Potential pressures on risk-based capital--Munich Re's consolidated risk-adjusted capitalisation has stabilised in 2004 as a result of the diminished volatility of its equity portfolio, in particular following the reduction of its participation in Allianz and Hypo-Vereinsbank, and a decline in reinsurance premium volume. However, A.M. Best believes that pressure could arise from uncertainties regarding overall claims patterns and future liability claims inflation in the United States and lower prospective earnings due to the cyclicality of non-life reinsurance business unlikely to be offset by earnings contributions from primary insurance. At last renewals, Munich Re experienced falling rates in some areas such as North American property catastrophe (overall reduction of approximately 15%). Recent catastrophes are unlikely to reverse the softening experienced in 2004, but 2005 rates could be maintained or soften more moderately than initially expected.

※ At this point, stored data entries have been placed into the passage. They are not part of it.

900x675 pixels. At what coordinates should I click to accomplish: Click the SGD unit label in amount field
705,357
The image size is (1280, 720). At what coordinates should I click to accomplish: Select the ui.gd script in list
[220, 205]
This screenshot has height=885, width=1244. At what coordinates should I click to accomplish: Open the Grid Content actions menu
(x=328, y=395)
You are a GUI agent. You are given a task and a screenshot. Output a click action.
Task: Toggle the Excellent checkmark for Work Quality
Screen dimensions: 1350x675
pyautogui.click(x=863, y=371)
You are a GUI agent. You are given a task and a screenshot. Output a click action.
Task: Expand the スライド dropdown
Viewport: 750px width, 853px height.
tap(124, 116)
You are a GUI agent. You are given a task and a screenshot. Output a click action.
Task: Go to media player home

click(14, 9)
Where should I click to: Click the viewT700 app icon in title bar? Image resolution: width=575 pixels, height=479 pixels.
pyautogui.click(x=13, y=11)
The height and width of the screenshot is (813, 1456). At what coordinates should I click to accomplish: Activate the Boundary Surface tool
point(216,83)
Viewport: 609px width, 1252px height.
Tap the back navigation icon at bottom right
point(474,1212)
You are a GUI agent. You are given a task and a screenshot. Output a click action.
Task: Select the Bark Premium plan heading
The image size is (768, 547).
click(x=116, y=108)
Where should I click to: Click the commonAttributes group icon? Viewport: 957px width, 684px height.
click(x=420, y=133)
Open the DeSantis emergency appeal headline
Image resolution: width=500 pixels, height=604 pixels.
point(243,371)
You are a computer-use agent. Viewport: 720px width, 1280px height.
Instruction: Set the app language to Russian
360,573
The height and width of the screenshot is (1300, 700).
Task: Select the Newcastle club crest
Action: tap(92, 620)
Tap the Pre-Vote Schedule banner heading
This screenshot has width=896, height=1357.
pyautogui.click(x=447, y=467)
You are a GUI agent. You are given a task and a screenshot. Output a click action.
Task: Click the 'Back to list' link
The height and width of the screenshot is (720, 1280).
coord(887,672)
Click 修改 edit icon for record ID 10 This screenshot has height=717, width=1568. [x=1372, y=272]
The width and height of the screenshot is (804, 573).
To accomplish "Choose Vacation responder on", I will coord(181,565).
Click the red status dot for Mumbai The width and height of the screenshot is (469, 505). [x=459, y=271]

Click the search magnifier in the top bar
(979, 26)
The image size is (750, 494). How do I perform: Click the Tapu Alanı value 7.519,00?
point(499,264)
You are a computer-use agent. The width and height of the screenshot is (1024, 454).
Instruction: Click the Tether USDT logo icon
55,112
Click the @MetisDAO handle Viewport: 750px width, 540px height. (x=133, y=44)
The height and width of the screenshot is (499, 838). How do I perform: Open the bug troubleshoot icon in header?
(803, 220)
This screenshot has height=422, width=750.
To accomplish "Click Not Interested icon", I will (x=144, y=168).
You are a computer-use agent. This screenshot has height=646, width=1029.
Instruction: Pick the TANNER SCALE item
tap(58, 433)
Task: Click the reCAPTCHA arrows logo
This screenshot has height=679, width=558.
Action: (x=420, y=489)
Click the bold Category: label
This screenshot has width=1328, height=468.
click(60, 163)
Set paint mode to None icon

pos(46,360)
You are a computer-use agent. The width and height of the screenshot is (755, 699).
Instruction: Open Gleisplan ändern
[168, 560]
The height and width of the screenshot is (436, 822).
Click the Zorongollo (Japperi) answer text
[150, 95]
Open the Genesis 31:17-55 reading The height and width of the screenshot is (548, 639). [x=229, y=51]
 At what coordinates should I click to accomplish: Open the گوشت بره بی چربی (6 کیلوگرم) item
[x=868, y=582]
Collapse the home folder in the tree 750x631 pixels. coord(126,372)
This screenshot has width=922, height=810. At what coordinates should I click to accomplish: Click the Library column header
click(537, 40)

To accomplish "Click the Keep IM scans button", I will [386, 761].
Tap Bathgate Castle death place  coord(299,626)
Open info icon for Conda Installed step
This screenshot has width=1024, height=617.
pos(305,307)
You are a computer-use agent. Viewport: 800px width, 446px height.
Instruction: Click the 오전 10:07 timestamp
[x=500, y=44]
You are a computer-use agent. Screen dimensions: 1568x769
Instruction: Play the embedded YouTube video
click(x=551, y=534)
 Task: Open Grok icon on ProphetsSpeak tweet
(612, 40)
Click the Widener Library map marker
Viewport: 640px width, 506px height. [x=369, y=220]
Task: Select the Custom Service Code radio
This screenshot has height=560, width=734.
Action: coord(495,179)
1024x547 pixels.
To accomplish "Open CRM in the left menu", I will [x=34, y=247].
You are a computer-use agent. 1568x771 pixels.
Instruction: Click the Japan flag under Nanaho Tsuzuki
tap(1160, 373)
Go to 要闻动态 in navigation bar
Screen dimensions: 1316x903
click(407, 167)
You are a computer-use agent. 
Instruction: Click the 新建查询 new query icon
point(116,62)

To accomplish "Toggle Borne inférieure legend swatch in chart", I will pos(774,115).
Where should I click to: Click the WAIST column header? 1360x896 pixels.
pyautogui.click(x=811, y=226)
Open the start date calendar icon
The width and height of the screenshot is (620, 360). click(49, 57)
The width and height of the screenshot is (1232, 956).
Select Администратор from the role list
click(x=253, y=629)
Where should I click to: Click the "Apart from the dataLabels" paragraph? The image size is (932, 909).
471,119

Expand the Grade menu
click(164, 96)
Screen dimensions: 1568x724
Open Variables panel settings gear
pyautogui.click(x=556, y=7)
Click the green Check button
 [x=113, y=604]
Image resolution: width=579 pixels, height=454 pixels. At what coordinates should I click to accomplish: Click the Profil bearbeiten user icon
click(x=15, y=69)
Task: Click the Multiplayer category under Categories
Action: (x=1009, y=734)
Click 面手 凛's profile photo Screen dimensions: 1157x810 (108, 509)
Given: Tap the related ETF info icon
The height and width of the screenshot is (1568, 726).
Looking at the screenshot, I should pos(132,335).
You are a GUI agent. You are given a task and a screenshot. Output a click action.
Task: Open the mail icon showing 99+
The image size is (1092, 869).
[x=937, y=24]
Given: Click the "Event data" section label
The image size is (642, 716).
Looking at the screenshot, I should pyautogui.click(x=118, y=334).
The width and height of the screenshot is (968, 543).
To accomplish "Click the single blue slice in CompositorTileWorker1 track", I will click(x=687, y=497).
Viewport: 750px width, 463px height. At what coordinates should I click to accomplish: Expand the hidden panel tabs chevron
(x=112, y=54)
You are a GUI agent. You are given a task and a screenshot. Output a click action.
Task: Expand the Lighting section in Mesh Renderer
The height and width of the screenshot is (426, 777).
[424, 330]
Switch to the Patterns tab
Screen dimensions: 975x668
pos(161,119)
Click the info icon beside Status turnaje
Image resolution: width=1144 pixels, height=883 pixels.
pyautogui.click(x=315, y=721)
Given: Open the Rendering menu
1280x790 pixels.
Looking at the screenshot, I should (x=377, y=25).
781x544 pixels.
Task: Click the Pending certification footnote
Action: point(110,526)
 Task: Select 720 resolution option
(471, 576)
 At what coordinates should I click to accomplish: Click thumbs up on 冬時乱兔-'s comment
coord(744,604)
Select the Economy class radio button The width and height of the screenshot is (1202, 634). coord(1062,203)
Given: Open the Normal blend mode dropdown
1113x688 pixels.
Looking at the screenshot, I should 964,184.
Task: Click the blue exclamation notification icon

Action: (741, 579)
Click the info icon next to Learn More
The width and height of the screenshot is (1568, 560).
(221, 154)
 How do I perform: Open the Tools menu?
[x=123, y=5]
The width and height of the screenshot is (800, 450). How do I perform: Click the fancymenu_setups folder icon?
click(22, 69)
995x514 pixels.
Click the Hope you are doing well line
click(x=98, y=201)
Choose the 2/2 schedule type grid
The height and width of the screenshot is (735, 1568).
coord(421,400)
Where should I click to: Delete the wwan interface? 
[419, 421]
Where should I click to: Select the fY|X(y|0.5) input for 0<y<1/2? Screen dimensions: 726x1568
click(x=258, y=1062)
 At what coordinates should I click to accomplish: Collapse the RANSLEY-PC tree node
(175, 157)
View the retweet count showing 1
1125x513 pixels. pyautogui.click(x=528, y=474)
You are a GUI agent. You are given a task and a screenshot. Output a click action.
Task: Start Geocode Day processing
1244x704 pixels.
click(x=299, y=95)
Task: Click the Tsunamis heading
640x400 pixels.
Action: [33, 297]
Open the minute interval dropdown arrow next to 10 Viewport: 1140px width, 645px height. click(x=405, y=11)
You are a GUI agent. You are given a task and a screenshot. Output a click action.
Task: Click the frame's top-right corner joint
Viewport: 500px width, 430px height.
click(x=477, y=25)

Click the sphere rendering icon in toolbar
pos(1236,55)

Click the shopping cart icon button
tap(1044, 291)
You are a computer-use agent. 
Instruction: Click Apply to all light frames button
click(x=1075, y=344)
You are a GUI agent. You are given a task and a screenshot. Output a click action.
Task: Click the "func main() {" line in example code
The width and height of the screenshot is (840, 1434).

The financial strength rating of A (Superior) has been affirmed and an issuer credit rating of "aa" has been assigned to Munich Re and its following core subsidiaries:
--Munich Reinsurance Company of Australasia Limited
--New Reinsurance Company
--Munich Reinsurance Italy S.p.A.
--Munich Reinsurance Company of Canada
--Munich American Reassurance Company
--Great Lakes Reinsurance (UK) PLC
The debt rating of "aa" has been affirmed and a negative outlook has been assigned to the following:
Muenchener Rueckversicherungs-Gesellschaft-- -- EUR 1.15 billion exchangeable bond into Allianz shares, due 2005 The debt rating of "a " has been assigned to the following: Munich Re Finance B.V.-- -- GBP 300 million 7.625% subordinated bond, due 2028 The debt rating of "a " has been affirmed for the following: Munich Re Finance B.V.-- -- EUR 3 billion 6.75% subordinated bond, due 2023
For a list of A.M. Best's debt ratings, please visit http://www.ambest.com/debt.
>For current Best's Ratings, independent data and analysis on more than 3,000 individual property/casualty companies, groups and industry composites, please visit http://www.ambest.com/pc.
>A.M. Best Co., established in 1899, is the world's oldest and most authoritative insurance rating and information source. For more information, visit A.M. Best's Web site at http://www.ambest.com.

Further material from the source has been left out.